CHALLENGE: Retype the part of the records that opens with the line containing "This screenshot has width=900, height=980." and closes with the line containing "pos(126,211)", with both of those lines included.
** START OF INPUT MATERIAL **
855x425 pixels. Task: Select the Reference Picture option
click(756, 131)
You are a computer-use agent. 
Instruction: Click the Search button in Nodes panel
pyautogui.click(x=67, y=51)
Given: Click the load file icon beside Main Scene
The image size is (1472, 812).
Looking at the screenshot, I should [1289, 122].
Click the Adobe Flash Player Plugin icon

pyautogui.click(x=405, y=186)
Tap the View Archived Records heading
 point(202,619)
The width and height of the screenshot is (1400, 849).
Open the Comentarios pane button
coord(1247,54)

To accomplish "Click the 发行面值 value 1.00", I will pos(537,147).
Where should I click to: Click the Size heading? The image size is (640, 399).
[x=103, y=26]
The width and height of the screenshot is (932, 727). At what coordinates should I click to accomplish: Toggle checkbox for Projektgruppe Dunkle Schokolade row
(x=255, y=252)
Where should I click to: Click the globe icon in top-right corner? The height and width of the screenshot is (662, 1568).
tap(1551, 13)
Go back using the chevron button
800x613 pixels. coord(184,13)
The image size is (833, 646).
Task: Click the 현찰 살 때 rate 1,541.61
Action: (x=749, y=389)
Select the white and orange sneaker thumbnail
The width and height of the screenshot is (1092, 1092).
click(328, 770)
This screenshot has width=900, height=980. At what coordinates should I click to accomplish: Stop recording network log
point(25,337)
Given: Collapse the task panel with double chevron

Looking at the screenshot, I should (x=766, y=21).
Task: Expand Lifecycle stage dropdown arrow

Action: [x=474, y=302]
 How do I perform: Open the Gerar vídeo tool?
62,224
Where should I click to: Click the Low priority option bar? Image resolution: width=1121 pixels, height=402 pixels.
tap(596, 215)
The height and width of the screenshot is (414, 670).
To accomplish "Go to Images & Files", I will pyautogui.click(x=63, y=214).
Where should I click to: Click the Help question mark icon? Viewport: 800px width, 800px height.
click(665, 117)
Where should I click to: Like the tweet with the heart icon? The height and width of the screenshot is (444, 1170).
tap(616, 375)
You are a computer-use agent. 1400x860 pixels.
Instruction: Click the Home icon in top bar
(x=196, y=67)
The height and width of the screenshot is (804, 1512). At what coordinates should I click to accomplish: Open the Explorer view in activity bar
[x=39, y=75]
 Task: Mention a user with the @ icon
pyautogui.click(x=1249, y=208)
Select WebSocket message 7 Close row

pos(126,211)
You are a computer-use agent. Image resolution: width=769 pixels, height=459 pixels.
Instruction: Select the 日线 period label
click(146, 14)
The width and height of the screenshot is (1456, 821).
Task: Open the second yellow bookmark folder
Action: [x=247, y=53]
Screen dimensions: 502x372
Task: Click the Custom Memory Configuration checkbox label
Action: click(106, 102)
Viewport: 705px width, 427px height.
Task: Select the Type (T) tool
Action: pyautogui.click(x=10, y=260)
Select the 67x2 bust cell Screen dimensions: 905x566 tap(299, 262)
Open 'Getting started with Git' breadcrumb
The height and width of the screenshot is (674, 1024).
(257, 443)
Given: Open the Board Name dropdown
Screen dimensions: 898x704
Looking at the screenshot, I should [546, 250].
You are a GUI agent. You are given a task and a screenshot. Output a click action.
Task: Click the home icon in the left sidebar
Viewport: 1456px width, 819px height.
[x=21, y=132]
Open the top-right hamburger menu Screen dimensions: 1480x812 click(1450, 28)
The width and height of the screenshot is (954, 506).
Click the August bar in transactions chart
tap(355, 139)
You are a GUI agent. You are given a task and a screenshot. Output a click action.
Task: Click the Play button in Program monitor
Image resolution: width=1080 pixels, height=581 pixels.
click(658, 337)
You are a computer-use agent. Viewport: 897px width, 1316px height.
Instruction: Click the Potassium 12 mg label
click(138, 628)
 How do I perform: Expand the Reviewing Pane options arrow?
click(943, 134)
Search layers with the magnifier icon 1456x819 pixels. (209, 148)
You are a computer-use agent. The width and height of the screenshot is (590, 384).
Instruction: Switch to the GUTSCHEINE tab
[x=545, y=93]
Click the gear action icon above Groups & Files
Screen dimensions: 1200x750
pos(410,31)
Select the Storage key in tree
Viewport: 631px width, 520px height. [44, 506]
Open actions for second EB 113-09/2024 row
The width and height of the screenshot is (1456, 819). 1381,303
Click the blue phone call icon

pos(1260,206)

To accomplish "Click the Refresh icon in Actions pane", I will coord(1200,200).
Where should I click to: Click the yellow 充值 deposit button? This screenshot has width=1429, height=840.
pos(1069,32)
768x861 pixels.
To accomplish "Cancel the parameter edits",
** END OF INPUT MATERIAL **
TASK RESPONSE:
This screenshot has width=900, height=980. At what coordinates should I click to accomplish: Stop recording network log
point(25,337)
Given: Collapse the task panel with double chevron

Looking at the screenshot, I should (x=766, y=21).
Task: Expand Lifecycle stage dropdown arrow

Action: [x=474, y=302]
 How do I perform: Open the Gerar vídeo tool?
62,224
Where should I click to: Click the Low priority option bar? Image resolution: width=1121 pixels, height=402 pixels.
tap(596, 215)
The height and width of the screenshot is (414, 670).
To accomplish "Go to Images & Files", I will pyautogui.click(x=63, y=214).
Where should I click to: Click the Help question mark icon? Viewport: 800px width, 800px height.
click(665, 117)
Where should I click to: Like the tweet with the heart icon? The height and width of the screenshot is (444, 1170).
tap(616, 375)
You are a computer-use agent. 1400x860 pixels.
Instruction: Click the Home icon in top bar
(x=196, y=67)
The height and width of the screenshot is (804, 1512). At what coordinates should I click to accomplish: Open the Explorer view in activity bar
[x=39, y=75]
 Task: Mention a user with the @ icon
pyautogui.click(x=1249, y=208)
Select WebSocket message 7 Close row

pos(126,211)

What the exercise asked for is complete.